Popper lembra que a Teoria da relatividade precisou que um comitê científico fosse ao Ceará fotografar uma estrela perto do Sol durante um eclipse para ver se ela estaria onde a teoria de Einstein previa ou se ficaria no lugar previsto pela Física clássica, de Newton. Se o resultado do teste fosse negativo, jogaríamos fora a Teoria da relatividade porque ela seria pior que a teoria de Newton para descrever o Universo.

Outros campos (eu sempre volto à Economia) adotam hipóteses não testáveis (como a das Expectativas racionais) e até hipóteses já testadas e refutadas (como a Hipótese dos mercados eficientes, que é refutada toda vez que uma bolha especulativa estoura). E, mesmo assim, não faltam repórteres e colunistas de jornal para reproduzir o que dizem os economistas neoclássicos que propagam essa pseudociência. É um perigo! Adotar terapias não comprovadas (mesmo terapias econômicas para a administração pública) pode ser muito destrutivo.

Da próxima vez que você ouvir um economista reclamando dos gastos públicos ou defendendo juros estratosféricos, pergunte a ele de que estudos científicos ele tira suas certezas simplórias. E se ele mostrar um artigo acadêmico sem texto, só com equações, pode chamar de charlatanismo: a matemática com agregados, usada por esses economistas, não é muito melhor que a usada por astrólogos em seus mapas celestes. O jargão esotérico e a matemática mal usada fazem parte do kit pseudocientífico.

A incrível capacidade dos economistas neo-clássicos para errar previsões já os aproxima dos astrólogos, descritos no livro de Pasternak e Orsi. Minha única crítica ao livro, então, é ter esquecido os economistas “ortodoxos”, os neoclássicos (ou neoliberais, ou plutocratas mesmo). Eles também mereciam um lugar na lista das pseudociências, ao lado da Antroposofia, dos discos voadores e do pensamento positivo.  

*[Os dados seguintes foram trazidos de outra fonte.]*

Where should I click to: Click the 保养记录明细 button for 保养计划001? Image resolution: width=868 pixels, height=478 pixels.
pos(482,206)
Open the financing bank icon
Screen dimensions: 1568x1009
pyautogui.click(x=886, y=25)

Freud na minha estante: entre a Literatura e a Bruxaria.

PS. Assisti há pouco ao episódio do GregNews que ataca o livro. Não existe propaganda ruim: eles estão divulgando o livro para um público que anda não o conhecia. Mas a crítica raivosa – com acusações até de conflito de interesses – não teve graça: mostra só que os editores do programa fazem Psicanálise há muito tempo e que, previsivelmente, isso não está os ajudando.